Thursday, October 04, 2007

Don't Fight For Shrinking Market Share

Our Air Force is superb and must retain its superiority over any potential enemy.

But the Air Force is being ridiculous in fighting to control UAVs that the Army and Marines are using right now. The Air Force lost one round:

The battle for control of military UAVs in the United States is over, and the U.S. Air Force has lost. The USAF attempted to gain control of UAV development for all the services. Naturally, all the other services, especially the army and marines, violently pposed this move.


What are they thinking? This article in defense of the Air Force position provides some clues:

One of the Air Force’s primary functions, specifically tasked by the Defense Department, is to “organize, train, equip and provide forces for close-air support and air logistic support to the Army and other forces, as directed, including ... aerial photography, tactical air reconnaissance and air interdiction of enemy land forces and communications.” Tactical air reconnaissance is a part of the Air Force’s job.

With the advent of technology that enables the arming of UAVs, their ownership and operation become even more controversial.

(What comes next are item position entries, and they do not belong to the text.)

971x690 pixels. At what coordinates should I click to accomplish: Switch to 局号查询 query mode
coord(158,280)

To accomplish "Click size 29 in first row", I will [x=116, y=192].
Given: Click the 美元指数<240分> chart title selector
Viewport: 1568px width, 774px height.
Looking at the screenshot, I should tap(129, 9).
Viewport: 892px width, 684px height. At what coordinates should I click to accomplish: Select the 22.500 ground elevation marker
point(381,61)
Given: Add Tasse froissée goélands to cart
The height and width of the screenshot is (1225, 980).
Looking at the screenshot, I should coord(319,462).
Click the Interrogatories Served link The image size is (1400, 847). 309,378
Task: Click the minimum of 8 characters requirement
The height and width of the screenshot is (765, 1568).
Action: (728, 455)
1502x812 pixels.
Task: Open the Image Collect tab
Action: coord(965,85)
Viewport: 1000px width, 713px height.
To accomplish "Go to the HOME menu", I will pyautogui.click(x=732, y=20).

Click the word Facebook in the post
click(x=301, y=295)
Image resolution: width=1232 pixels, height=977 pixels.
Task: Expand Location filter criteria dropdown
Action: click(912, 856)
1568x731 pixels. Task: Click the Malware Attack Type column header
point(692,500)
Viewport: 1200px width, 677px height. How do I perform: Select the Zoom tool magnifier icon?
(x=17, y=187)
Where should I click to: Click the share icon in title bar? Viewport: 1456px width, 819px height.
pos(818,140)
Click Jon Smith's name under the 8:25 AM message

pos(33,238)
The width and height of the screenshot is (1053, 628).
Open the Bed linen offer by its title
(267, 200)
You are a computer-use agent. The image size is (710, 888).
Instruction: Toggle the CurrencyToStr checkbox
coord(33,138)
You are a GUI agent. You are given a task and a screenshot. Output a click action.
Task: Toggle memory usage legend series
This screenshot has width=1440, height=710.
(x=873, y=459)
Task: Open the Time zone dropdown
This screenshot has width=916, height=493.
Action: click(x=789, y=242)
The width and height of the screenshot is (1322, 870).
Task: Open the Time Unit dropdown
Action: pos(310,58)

With their enhancement of range, loiter time and lethality, have UAVs outgrown the Air Force’s job?

No.


Um, this is exactly why the ground forces should control UAVs that the ground units can launch and operate themselves. Technology is allowing even grunts to do jobs that once required a separate service. This is good.

The Army started an Army Air Force to provide the support that Army units couldn't provide on their own--firepower and scouting. (Heck, originally it was the Signal Corp that started it. Am I whining abou that? No.) The Air Force eventually became independent and there continued to be a struggle between supporting ground troops and the Air Force preference for strategic warfare away from the mud. Though I do not deny that the Air Force has done a tremendous job of supporting the ground forces in Iraq and Afghanistan, precision rockets and soon artillery will routinely be able to provide the precision strike capability in direct support of troops in combat that the Air Force once monopolized.

And cheaper air assets will reduce the value of air ground support--both Air Force fixed wing and Army and Marine helicopters. This is how the Army is using UAVs:

The U.S. Army currently has some nearly 2,000 RQ-11 Ravens, with over a thousand on order. The Raven is usually used by an infantry company commander. This means that each infantry battalion could have as many as nine such UAVs available. This is a significant reconnaissance force for infantry units that, a decade ago, were dependent on separate army aviation battalions, or the air force, for air reconnaissance. Now front line infantry commanders have their own air force, and this is revolutionary.


Do you see the Army artilley branch in a pissing match with Army line units because they have organic mortars? Or grenade launchers? Organic fire support is not a bad thing and the Artillery guys don't get worked up over it. Are Army and Marine helicopter units protesting that line unit UAVs take away their recon missions? No! Good grief, should ground units be forbidden from taking binoculars to hill tops because they'll see farther and interfere with the Air Force mission of providing tactical reconnaissance? I hope the answer is obviously negative.

The Air Force insists that anything with wings belongs to them. But the more that a ground combat unit can do for itself efficiently and effectively, the better it will be in combat. So what if each Army or Marine unit effectively has its own little air force? They need the strike and observation capabilities that little air force provides. These capabilities make our ground units far more effective.

And that little air force wouldn't have been built if the Air Force had provided what the ground forces needed when the ground forces said they needed it--and not when the Air Force judged the request was worthy. Heck, the Marines have their own air force with actual piloted planes to directly support their units!

We need an Air Force unmatched by any potential enemy. But we don't need an Air Force fighting for jobs that the ground forces can do. We need an Air Force to do what an Air Force alone can do well:

I think the Air Force needs to go up to space and let the ground guys take over the aerial missions needed to directly support the troops.


Air superiority (including counter-air missions against enemy airfields), space control (both offensive and defensive), ICBMs, air transport, and electronic warfare should be the Air Force missions. Missions that are directly in support of ground forces should be controlled by those services with either helicopters or UAVs.


Science fiction calls space assets "ships" but there is no reason we must have a space navy in the future. Aim high, Air Force. Space Force has a nice ring, too.



I should have added deep interdiction and strike missions beyond the range of ground force UAVs or tube and rocket artillery. I did assume that mission as one beyond ground unit capabilities. But the point is that the Air Force has plenty of missions and potential missions that nobody else can do.

We need a space service. There are rumors of machines that could take the Air Force into space. But if the Air Force blows its opportunity to aim high, another perhaps independent space service will eventually be created. And the ground forces will take the missions the Air Force blindly insists on trying to keep when technology is putting many of those missions in equipment that fits in rucksacks.

There is an expanding market in the air and the space above it, and a shrinking market near the ground. The Air Force has long resisted the ground support missions in favor of strategic missions. Now the Air Force is recanting?

The Air Force is foolish to fight for a disappearing market for their ground support services.

Aim high, Air Force. That's your future. And we need you there, dominating the new high ground.